Obviously if you don't have a Meccano part at hand you could use a small bolt or even glue in a small rod. A few images below.


----------



## Claymore (28 Aug 2014)

..........


----------



## scrimper (28 Aug 2014)

Claymore":3j792z8t said:


> well done and looks like it works like my levers fitted to the Axminster.......... I like the look of the project your working on, be interested to see the finished article
> Cheers
> Brian



Hi Brian, The project is nowt special it's some hanging plaques I make for the German Shepherd rescue charity, I made some for them last year for their Christmas catalogue and they sold out and asked if I would make a few more, I made 28 yesterday stacked 4 at a time.
This is what they look like in their catalogue.I made the design in Corel Draw using an existing design and a line drawing of a GSD.


----------



## ChrisR (28 Aug 2014)

Thanks for posting Scrimper, it will be the first thing I do when I have finished up grading my incoming electrics supply, what used to take me two hours now takes two days, but getting there. :roll: 

Take care.

Chris R.


----------



## Claymore (28 Aug 2014)

........


----------



## scrimper (28 Aug 2014)

Claymore":1o9ub2yp said:


> Coreldraw is great and I bought off Amazon last year some clipart software with 100,000 images for 99p and they will open fine in Coreldraw (also have the original Coreldraw clipart disks from 1999 that still work fine on the latest version) one of the things i like about it is you can accurately set the sizes for pictures so if you want a 70mm x 50mm heart shape you just put the size in and its done! nice and simple



CorelDraw is brilliant I started using it back in 1992 with version 3 (it's now on ver17 [X7]) but use X5 myself only problem is that it's such a complex programme with a steep learning curve and unless you use it regularly you soon get out of practice.
I bought Corel originally to do artwork for business which it was perfect for.

I used to use a part of Corel suite called Coreltrace which was brilliant for patterns as it would create line drawing from pictures, ideal for fretwork patterns but I haven't used it for some time and forgotten how it works!


----------



## scrimper (28 Aug 2014)

Claymore":14qste6n said:


> Love the design and what a great idea for fundraising for charities, I have done some stuff for our Scottish Wildlife charities iin the past and have been trying to think of other ways to raise funds so might do some scroll stuff and it will also give me practice too which will hopefully improve my projects.

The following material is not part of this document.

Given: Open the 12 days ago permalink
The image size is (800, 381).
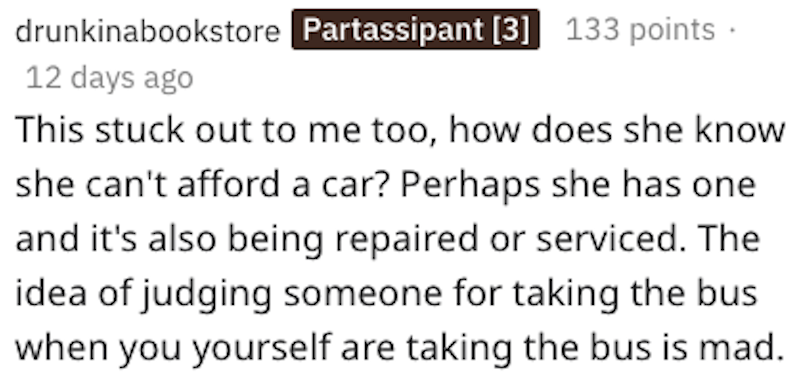Looking at the screenshot, I should (x=109, y=79).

I have quite a good reason to make things for this local GSD charity, We had from them a German Shepherd Dog which had been abandoned starving and left to die, about 1 year later the dog saved us when we had a serious fire downstairs which filled the house with thick choking smoke around 4:00am, Max came upstairs (He had never been upstairs before) and woke us up, the fire officer said that had it not been for the dog we would have been asphyxiated and the house burnt down.

(Sorry bore folks with this story up it has nowt to do with Fretwork but the dog deserves our praise)


----------



## bugbear (28 Aug 2014)

scrimper":36briaih said:


> Claymore":36briaih said:
> 
> 
> > Love the design and what a great idea for fundraising for charities, I have done some stuff for our Scottish Wildlife charities iin the past and have been trying to think of other ways to raise funds so might do some scroll stuff and it will also give me practice too which will hopefully improve my projects.
> ...



And you need to buy a smoke alarm!

BugBear


----------



## scrimper (28 Aug 2014)

bugbear":1r0z3jq0 said:


> And you need to buy a smoke alarm!
> 
> BugBear



Actually I don't.


----------



## Claymore (28 Aug 2014)

.......


----------



## scrimper (29 Aug 2014)

Picture of the hero!


----------